A neutron star, an object that is extremely dense and consists of more than just the sun’s mass, becomes a city.

While a neutron star is typically half-a-million times larger than the Earth, it’s only approximately 20 kilometers (12 miles) wide.

Mount Everest would take as many as a handful of materials from this star.

They can reach temperatures of up to a million degrees and are highly radioactive.

According to Professor Patrick Sutton of Cardiff University, the gravitational Physics department, these are undoubtedly the most hostile places in the Universe.

Understanding the heavy elements of the universe is possible only by studying dense objects and their cores.


Based on the 2018 optical data, the original theories of its origins included the possibility that it was a black hole meant to strip material from passing stars.

Pasham used X-ray data to resolve data that was buried in the pulse.

Pasham stated that the signal appeared to be close but also very bright in Xrays. This is what caught my attention. 

“It seems to me that some very energetic phenomenon is generating X-rays. Therefore, I decided to try the theory that the Cow’s cow is composed of either a blackhole or an object compacted at its core.

It was studied in X-Ray by NASA’s Neutron Star Interior Composition Explorer (NICER), an X-ray-monitoring telescope aboard the International Space Station.

NICER began observing Cows about 5 days after it was first detected by optical telescopes. They continued to monitor the signal for the following 60 days. 

Parsham and colleagues looked through the data from NICER to identify X-ray signals emanating near The Cow, and confirmed that the emissions were not from other sources such as instrument noise or cosmic background phenomena. 

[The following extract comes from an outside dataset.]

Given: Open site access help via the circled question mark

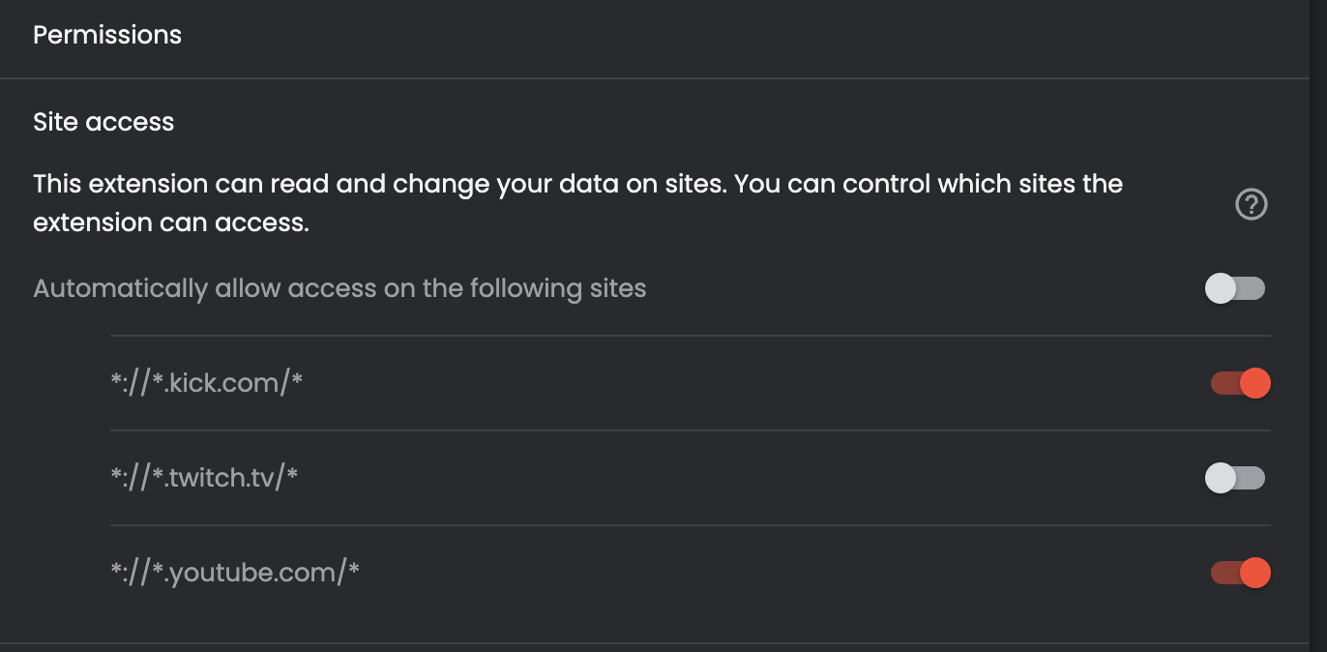Looking at the screenshot, I should (x=1251, y=203).

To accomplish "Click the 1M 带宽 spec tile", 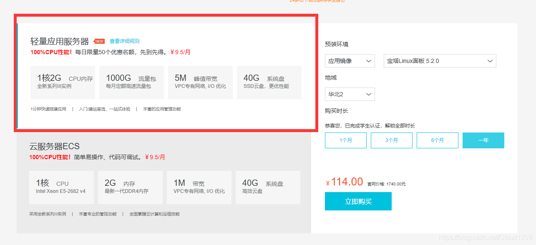I will coord(199,187).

They examined the Xrays, and discovered that the Cow seemed to emit bursts of energy at a frequency 225 hertz. This is approximately once per 4.4 millisecond.

He recognised the frequency of the pulse and said it could be used to calculate the size of what was causing it, as it couldn’t be larger than the distance that the speed of light can cover in 4.4 milliseconds. 

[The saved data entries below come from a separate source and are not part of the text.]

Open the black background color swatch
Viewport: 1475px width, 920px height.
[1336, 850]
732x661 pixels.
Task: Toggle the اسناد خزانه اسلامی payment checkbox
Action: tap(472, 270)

‘The only thing that can be that small is a compact object — either a neutron star or black hole,’ Pasham says.

The Cow emits only 800 solar mass of energy, which was further estimated by the team.

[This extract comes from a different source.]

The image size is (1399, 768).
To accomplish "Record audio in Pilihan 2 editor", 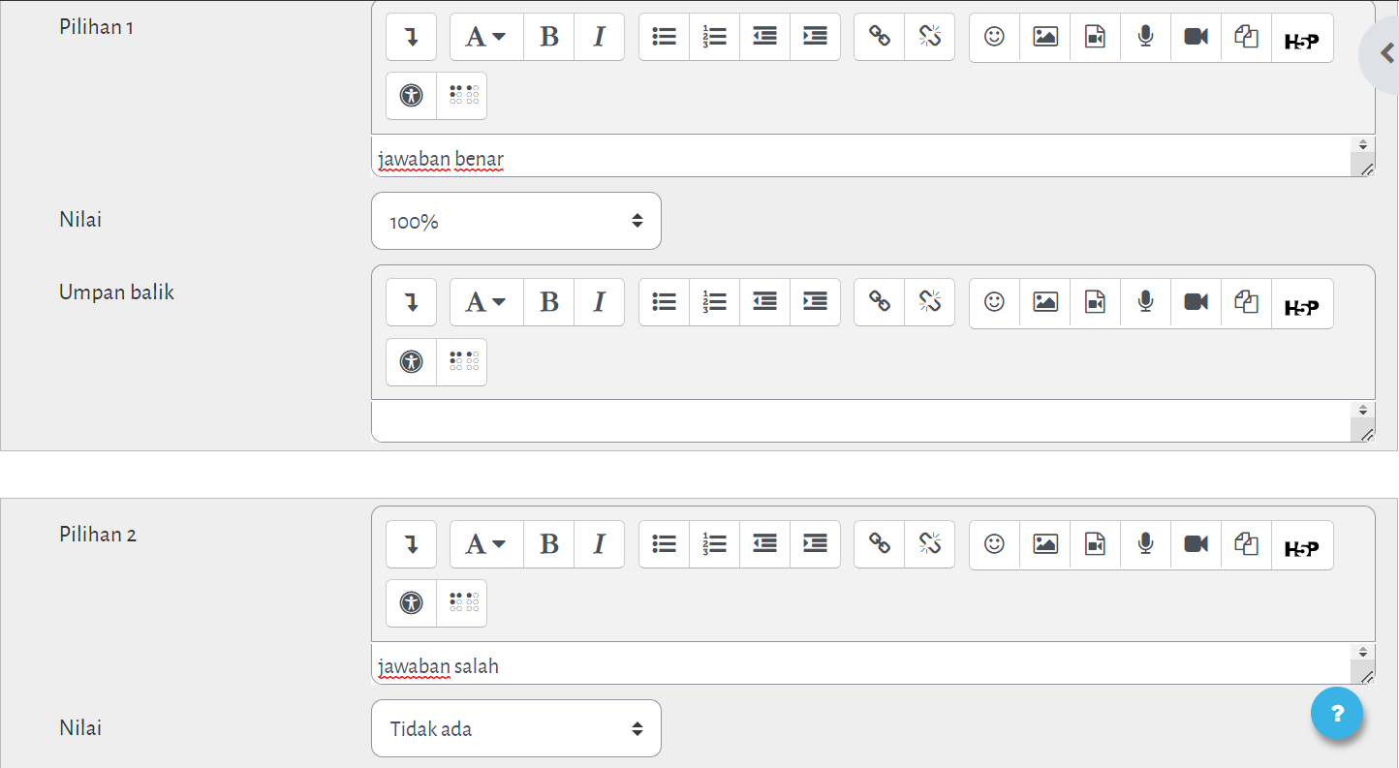I will (x=1145, y=544).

A team from the Massachusets Institute of Technology (MIT) have since detected hundreds of millions of consistent X-ray pulses within the signal, which they say is 'strong evidence in favour of it being from the explosion of a star into a black hole

Since then, a team at the Massachusets Institute of Technology have detected consistent X-ray signals in this signal. This is’strong evidence in favor of it being from a star explosion into a blackhole. 

Pasham said, “This eliminates the notion that the signal came from an intermediate blackhole.”

Pasham claims that the study not only pinpoints the source of this signal but also shows how X-ray analysis of FBOTs or other bright phenomena can be used as a tool to examine infant black holes.

Pasham says, “Whenever there’s an entirely new phenomenon, there is excitement that it may tell us something different about the universe.” 

“For FBOTs,” we showed that we could study the pulsations of their vibrations in depth in an optical. It is therefore a novel way to study these new compact objects.

Nature Astronomy published the findings. 


Because black holes are so dense, their gravitational pull so strong that they can’t escape radiation from light or any other form of radiation.

Their gravity acts as an intense source of gravitation and lifts up the gas and dust surrounding them. They are thought to have an intense gravitational pull that is responsible for the stars of galaxies being orbited around them.

They are still not fully understood. Scientists believe that they form from a cloud of gas, 100,000 times greater than the sun.

These black hole seeds can then combine to create larger, supermassive blackholes. They are located at the center of all known massive galaxies.

Another possibility is that a supermassive dark hole seed might come from a massive star about 100 times larger than the sun. After running out of fuel, it eventually forms into a hole and then collapses.

Supernovae are also a big explosion which expels the material from outer layers of these massive stars into deep space.